Whenever the string "computer" turns up in a line of the data below, copy that line.

◆ ◆ ◆ ◆ ◆ ◆ ◆

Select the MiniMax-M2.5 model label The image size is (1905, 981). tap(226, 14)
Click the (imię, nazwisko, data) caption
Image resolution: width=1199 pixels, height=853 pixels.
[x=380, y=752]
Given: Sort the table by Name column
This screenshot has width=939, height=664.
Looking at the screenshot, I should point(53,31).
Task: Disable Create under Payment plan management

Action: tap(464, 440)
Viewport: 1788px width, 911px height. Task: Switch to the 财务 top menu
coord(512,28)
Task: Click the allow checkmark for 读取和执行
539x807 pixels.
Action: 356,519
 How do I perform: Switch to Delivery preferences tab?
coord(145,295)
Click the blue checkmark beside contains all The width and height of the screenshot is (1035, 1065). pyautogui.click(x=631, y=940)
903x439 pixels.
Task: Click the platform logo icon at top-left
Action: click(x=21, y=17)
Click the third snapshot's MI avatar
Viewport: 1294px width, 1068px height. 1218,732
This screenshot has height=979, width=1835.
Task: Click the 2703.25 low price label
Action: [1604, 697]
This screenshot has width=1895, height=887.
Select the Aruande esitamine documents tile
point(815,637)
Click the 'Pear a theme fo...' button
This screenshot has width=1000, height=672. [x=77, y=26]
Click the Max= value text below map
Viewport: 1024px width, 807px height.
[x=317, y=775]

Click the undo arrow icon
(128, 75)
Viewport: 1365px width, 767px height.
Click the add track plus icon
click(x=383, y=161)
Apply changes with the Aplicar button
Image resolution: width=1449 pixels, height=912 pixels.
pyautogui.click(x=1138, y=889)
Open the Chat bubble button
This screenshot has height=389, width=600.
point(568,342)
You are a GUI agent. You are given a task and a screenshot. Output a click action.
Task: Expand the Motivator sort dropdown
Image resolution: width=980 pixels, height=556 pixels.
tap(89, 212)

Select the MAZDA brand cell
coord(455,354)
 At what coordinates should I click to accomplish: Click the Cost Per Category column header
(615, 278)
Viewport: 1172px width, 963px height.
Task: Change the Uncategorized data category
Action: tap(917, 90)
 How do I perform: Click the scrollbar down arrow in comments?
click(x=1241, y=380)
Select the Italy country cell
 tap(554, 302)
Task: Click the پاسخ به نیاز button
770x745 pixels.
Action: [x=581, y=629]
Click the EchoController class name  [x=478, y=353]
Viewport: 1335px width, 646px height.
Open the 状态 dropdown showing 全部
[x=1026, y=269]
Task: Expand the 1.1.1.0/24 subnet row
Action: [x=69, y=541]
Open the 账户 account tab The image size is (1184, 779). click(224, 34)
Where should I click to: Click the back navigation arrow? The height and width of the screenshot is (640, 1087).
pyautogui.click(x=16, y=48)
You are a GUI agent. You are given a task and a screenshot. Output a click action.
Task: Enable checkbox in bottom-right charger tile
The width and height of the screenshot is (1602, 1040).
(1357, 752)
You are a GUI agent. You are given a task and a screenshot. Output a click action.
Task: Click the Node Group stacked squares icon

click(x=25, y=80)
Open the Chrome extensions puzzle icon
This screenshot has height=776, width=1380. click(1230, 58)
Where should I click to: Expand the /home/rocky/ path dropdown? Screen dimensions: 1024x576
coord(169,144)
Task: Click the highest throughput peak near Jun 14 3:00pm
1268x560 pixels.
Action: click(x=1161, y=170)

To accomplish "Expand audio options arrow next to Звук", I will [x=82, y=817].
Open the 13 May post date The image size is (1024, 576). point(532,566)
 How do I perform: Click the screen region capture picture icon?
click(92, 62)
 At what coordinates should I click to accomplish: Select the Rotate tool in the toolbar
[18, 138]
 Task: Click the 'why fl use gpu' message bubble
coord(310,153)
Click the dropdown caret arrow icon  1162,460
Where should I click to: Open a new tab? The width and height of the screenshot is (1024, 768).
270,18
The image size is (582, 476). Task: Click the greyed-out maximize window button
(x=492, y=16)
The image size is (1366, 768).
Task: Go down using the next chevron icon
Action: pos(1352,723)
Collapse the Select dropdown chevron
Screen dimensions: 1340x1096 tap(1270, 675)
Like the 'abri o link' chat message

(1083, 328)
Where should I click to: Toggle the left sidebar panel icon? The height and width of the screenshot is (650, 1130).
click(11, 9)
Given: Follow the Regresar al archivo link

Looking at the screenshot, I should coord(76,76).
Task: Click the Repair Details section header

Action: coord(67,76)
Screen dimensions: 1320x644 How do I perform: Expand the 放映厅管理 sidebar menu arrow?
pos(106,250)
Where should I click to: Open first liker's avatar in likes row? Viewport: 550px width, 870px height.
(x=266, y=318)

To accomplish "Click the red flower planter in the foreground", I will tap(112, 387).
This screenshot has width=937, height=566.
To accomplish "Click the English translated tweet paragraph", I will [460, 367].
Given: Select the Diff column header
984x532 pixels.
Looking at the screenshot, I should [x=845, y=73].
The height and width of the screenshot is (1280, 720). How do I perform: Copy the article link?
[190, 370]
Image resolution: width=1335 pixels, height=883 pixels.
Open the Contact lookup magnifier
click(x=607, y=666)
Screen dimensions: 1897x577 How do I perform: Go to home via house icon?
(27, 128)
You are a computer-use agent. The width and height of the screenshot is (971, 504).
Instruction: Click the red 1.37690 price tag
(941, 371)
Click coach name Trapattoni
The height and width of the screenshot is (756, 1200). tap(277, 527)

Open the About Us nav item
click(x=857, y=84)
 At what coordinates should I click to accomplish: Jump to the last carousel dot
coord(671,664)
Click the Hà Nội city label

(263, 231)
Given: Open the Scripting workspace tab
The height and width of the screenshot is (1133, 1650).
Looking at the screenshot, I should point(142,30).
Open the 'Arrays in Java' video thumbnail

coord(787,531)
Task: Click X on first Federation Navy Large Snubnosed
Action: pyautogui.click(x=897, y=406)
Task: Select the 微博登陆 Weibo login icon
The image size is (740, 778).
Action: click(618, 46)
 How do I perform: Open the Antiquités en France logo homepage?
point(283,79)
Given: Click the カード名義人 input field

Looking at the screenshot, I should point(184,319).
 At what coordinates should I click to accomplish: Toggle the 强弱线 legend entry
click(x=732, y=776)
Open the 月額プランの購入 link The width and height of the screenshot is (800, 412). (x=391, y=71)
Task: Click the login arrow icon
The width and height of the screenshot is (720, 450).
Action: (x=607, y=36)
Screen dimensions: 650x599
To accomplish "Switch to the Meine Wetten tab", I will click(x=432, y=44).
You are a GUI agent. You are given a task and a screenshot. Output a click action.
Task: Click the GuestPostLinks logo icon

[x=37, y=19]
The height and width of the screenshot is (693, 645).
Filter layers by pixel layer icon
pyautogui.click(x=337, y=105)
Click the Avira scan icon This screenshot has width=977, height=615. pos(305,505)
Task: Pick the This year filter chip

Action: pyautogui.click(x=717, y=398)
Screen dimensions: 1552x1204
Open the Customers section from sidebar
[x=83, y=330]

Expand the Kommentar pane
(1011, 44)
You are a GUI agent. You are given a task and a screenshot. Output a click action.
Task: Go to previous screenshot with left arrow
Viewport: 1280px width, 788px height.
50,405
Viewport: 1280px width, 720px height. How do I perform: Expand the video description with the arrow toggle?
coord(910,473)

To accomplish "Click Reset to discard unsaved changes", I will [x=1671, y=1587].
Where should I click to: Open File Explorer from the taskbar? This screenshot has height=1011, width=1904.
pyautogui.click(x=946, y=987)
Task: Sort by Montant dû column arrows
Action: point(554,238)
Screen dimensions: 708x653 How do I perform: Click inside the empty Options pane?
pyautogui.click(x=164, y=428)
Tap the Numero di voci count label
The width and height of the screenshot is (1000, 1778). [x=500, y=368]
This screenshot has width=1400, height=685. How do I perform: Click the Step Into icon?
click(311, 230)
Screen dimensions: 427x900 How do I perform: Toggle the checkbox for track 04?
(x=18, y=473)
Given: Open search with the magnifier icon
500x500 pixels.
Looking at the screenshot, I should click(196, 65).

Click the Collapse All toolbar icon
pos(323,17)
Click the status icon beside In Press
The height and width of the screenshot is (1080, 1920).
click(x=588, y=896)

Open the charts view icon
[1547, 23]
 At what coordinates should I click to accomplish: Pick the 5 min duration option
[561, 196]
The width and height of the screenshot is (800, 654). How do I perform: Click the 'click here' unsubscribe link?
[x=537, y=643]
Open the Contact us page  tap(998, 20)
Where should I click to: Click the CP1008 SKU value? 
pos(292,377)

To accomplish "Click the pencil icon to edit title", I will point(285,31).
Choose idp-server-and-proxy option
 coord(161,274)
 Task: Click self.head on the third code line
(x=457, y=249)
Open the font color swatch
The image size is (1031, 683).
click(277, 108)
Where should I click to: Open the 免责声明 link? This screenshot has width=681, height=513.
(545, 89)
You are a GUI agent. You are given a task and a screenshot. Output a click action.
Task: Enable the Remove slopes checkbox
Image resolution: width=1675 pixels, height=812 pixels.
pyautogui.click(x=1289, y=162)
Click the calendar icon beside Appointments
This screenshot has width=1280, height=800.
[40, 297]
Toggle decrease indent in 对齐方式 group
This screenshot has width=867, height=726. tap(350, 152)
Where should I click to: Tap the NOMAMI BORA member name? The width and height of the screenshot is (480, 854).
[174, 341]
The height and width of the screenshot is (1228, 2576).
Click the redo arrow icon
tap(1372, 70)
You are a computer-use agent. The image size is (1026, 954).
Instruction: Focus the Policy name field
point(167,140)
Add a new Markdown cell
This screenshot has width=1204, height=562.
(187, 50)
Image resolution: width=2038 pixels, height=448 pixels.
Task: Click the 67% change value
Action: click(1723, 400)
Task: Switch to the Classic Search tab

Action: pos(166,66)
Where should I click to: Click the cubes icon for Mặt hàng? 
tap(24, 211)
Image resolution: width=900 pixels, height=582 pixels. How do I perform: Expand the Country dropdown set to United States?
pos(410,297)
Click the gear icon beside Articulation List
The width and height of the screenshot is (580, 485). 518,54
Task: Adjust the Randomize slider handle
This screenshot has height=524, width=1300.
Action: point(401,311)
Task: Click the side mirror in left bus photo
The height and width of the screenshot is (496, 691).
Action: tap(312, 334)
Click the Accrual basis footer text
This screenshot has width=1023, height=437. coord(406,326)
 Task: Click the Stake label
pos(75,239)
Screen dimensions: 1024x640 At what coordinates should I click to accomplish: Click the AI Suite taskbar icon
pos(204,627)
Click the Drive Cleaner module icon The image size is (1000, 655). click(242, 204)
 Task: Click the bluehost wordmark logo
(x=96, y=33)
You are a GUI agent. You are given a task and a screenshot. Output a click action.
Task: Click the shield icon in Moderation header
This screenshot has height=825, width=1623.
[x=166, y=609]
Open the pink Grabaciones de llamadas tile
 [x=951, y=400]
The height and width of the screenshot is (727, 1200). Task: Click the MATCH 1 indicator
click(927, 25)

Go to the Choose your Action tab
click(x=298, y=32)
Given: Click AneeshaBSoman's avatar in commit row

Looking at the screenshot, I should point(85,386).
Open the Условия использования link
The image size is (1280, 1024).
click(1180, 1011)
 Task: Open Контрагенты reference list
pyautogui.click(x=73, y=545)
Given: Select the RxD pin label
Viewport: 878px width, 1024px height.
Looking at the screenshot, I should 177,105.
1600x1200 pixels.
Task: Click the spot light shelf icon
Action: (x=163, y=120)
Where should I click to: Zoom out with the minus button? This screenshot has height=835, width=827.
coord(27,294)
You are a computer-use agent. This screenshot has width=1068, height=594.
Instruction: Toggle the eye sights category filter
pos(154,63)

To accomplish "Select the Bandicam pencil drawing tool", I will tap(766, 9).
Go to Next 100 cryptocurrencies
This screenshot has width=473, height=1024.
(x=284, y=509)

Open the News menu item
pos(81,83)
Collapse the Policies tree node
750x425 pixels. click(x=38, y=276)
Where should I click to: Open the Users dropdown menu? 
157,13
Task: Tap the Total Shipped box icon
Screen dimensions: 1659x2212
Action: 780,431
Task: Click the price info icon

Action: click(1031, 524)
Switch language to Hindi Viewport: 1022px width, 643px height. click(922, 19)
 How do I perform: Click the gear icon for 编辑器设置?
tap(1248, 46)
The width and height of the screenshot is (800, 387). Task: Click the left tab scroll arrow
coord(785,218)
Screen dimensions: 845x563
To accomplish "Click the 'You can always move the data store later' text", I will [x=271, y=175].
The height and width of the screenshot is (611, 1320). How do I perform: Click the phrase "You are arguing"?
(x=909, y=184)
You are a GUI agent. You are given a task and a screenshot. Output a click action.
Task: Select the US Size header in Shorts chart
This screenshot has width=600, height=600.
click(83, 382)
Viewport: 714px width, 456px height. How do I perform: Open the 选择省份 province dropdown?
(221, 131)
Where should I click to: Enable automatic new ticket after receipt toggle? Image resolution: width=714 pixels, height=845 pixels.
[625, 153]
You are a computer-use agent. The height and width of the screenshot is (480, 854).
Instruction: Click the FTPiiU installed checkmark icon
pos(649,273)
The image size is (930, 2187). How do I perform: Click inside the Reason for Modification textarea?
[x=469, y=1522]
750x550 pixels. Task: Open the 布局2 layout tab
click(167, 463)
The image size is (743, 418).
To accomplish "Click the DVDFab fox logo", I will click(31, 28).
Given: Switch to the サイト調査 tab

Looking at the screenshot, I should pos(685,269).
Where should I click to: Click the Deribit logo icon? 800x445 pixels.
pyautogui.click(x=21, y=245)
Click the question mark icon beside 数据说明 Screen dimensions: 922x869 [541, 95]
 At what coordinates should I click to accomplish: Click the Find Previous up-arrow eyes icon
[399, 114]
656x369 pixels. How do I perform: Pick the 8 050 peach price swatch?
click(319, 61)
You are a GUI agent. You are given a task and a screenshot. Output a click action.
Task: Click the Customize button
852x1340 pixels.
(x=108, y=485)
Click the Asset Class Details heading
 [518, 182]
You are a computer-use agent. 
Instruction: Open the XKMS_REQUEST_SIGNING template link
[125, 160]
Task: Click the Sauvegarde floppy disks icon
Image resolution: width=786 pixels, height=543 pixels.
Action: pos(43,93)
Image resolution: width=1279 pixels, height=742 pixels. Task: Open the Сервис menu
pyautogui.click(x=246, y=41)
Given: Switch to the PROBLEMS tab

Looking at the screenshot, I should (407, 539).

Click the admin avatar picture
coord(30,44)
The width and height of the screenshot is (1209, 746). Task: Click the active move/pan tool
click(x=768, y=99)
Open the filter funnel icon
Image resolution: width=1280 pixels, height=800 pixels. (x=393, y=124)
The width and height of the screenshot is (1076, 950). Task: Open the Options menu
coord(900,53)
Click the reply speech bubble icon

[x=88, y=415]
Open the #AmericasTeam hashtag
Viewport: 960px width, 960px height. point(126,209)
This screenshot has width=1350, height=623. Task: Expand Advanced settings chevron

◆ ◆ ◆ ◆ ◆ ◆ ◆

ANSWER:
You are a computer-use agent. The width and height of the screenshot is (971, 504).
You are a computer-use agent. The image size is (1026, 954).
You are a computer-use agent. This screenshot has width=1068, height=594.
You are a computer-use agent. The height and width of the screenshot is (480, 854).
You are a computer-use agent. 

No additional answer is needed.